One of the main drivers for the upgrade was the occasional backup stall experienced by users. In some cases, PGBackups would encounter a bug that resulted in degraded performance of the database while a backup was being taken. This had adverse effects for the database as well as the applications that counted on it. While we espouse Continuous Protection for our standard plans and above, we needed to fix the issue of these backup stalls -- so we did.
Dirk Kelly, a Lead Software Engineer at Interexchange.org, has been using the new backup system for a few months now and says that “[he] uses it heavily at Interexchange to sync data between environments. Since using the new system, we’ve noticed an increase in reliability and performance.”
With PGBackups being out in the wild for such a long time, it’s given us an opportunity to see the many different ways it has been used. One of the main use cases was scheduling backups. We saw thousands of manual backups being performed daily amongst all of the databases we host, so we wanted to give everyone the ability to perform a backup on their schedule without resorting to using Heroku Scheduler. With the new PGBackups, you can do just that. For each database that you have in your application, you can give it a time as well as a timezone of when you want to start that backup process:
heroku pg:backups schedule HEROKU_POSTGRESQL_GOLD --at="02:00 PDT" --app sushi
In this example, we’re kicking off our daily backup process at 2 AM Pacific time. When scheduling with the
at option, you can specify a timezone abbreviation, like PDT, or the full time zone designation, like ‘America/Los_Angeles’. The best part about this new feature is that there’s no need to manage an external crontab or Heroku Scheduler to invoke scheduled backups.

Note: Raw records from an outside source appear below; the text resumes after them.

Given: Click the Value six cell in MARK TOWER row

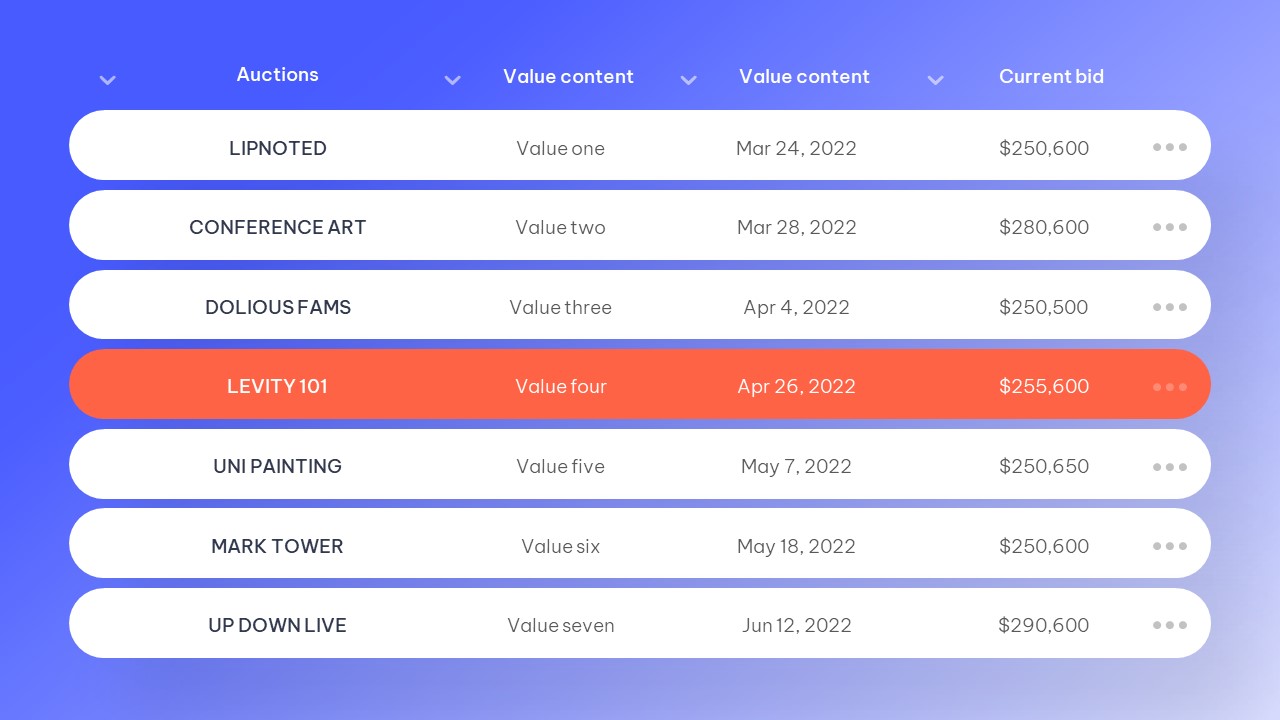Looking at the screenshot, I should point(560,546).
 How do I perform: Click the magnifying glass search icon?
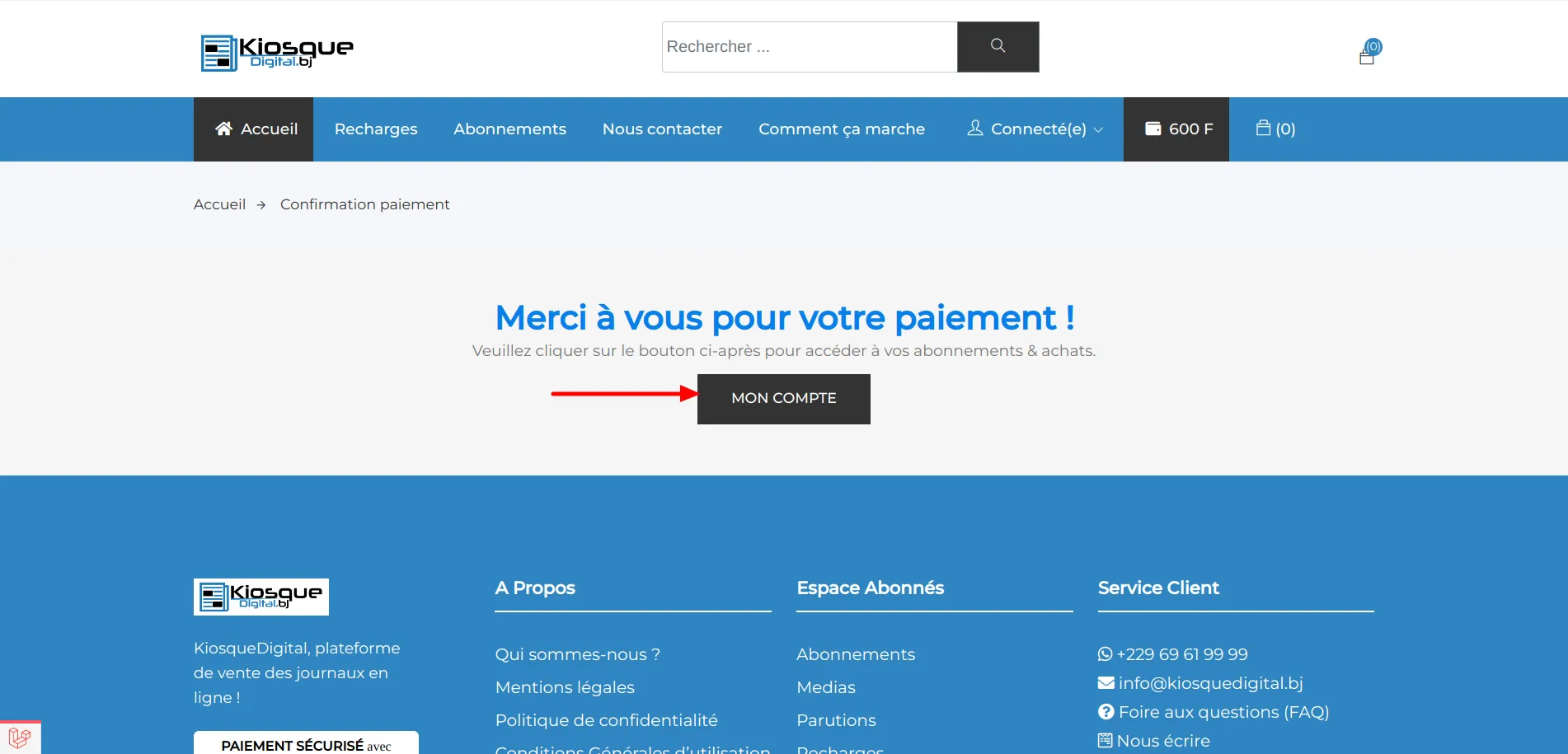tap(998, 46)
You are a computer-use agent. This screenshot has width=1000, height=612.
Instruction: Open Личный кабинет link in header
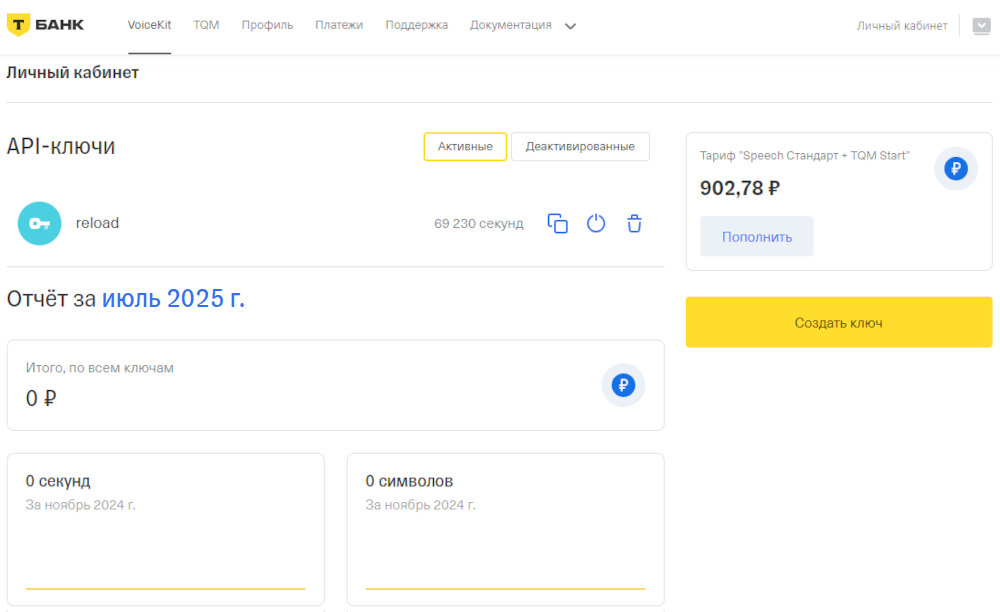pyautogui.click(x=902, y=26)
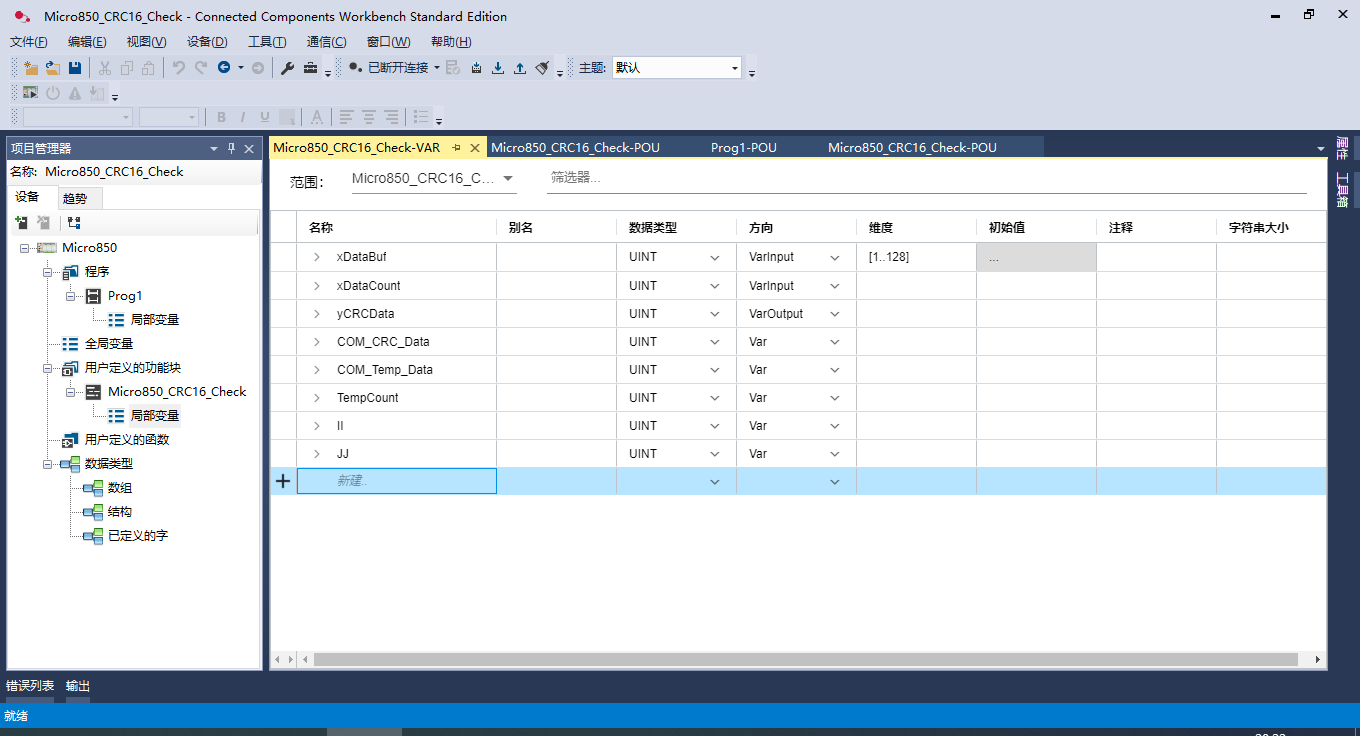Image resolution: width=1360 pixels, height=736 pixels.
Task: Toggle auto-hide pin on project manager panel
Action: point(231,149)
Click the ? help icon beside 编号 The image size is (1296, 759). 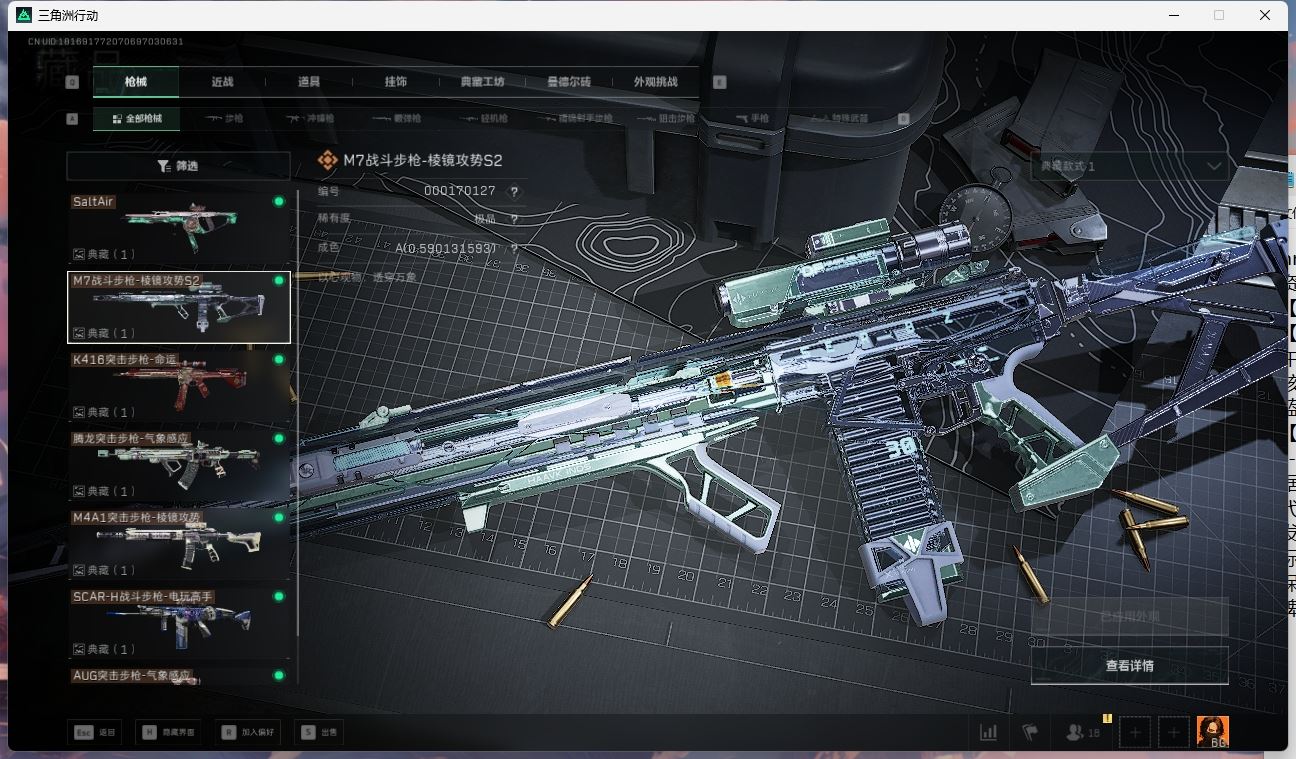click(x=513, y=192)
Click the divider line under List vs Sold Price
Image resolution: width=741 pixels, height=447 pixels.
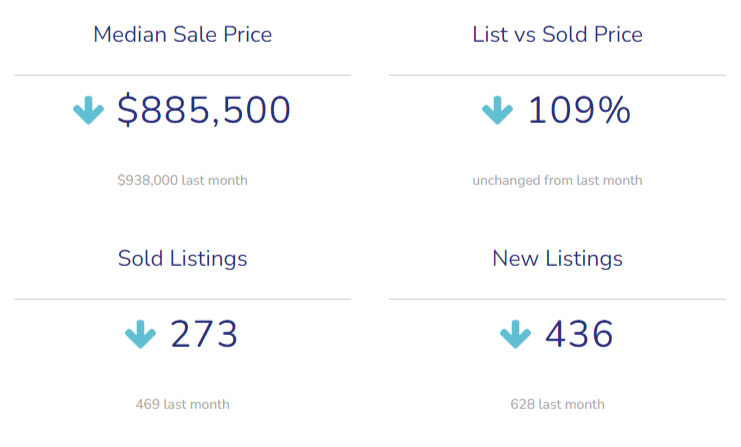557,75
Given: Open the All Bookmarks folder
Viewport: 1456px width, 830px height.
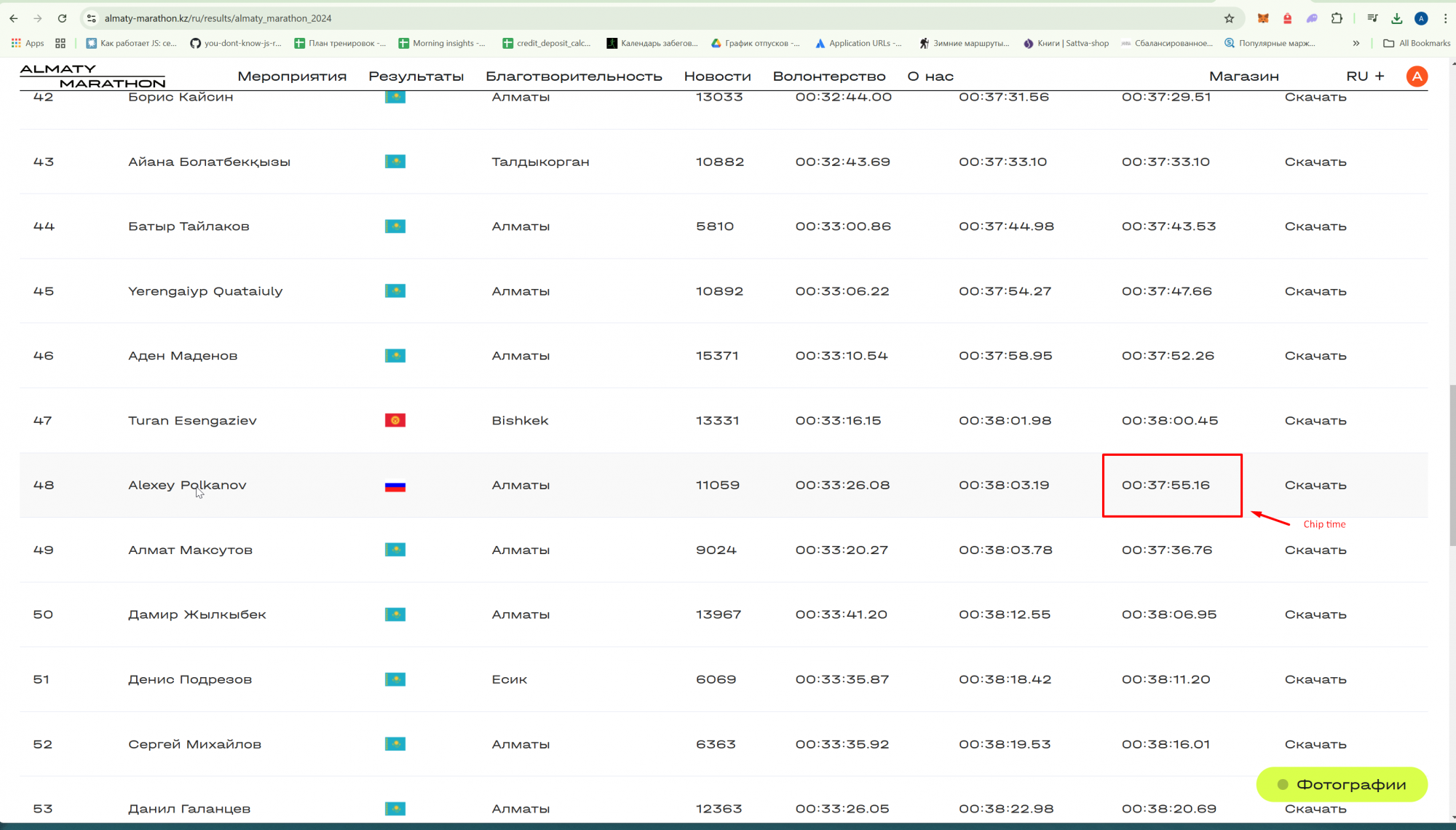Looking at the screenshot, I should click(x=1417, y=44).
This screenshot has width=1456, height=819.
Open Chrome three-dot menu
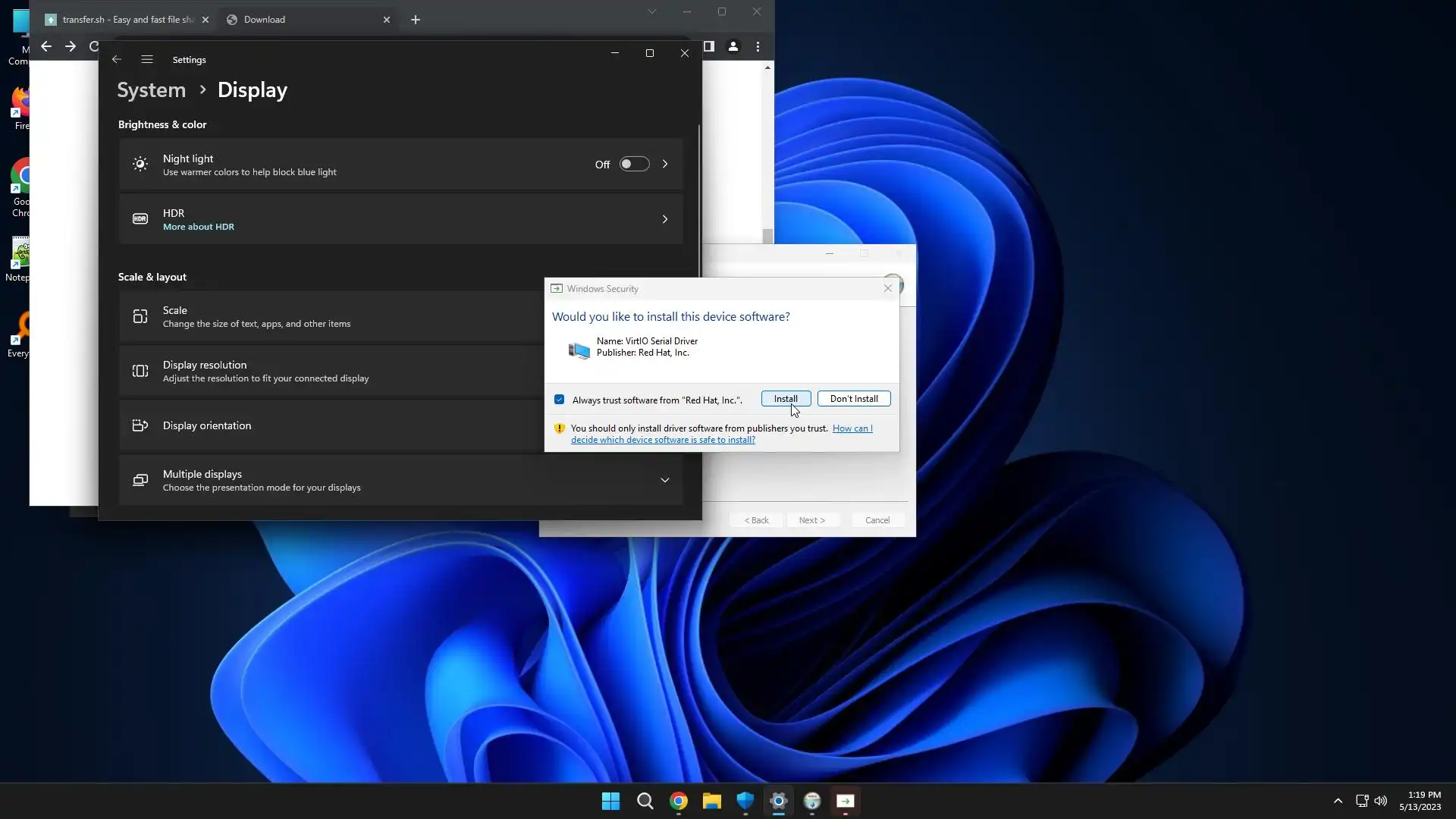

Heroku Postgres Backups still uses
pg_dump to create the backup on disk, which works well for databases that are 20GB in size or less. The reason we have a limit around 20GB is that pg_dump on larger databases causes contention for IO, memory and CPU. As a result, the longer run time needed to complete the backup increases the chance of an error that will end your backup capture prematurely.
If your database is larger than 20GB in size, don’t fret! Heroku’s Continuous Protection has got you covered. As a best practice, when a database does get big enough, the backup mechanism should transition from using a tool like
pg_dump to creating binary copies of the cluster files and Write Ahead Logs (WAL).
Over the course of the next two weeks, we will be working to migrate all of the old backups from the PGBackups add-on to the new system. You will be notified when this cutover will be taking place. On top of that, we will be removing PGBackups from the Add-on Marketplace starting today. As a result, the backup commands have changed slightly because they’re now included in the
pg namespace of the Heroku Postgres add-on. This means that you should start using the new commands immediately and, to get you started, we’ve provided a mapping document between the old commands and the new ones.
heroku pg:backups [subcommand]
Of course, if you don’t like our approach to backups, you don’t need to use PGBackups. It’s an add-on like any other in the Add-on Marketplace, and we welcome other add-ons that may be different or better for different circumstances. Ours is but one approach to doing backups and we want to make sure that developers have the choice and flexibility to build a solution that works for them.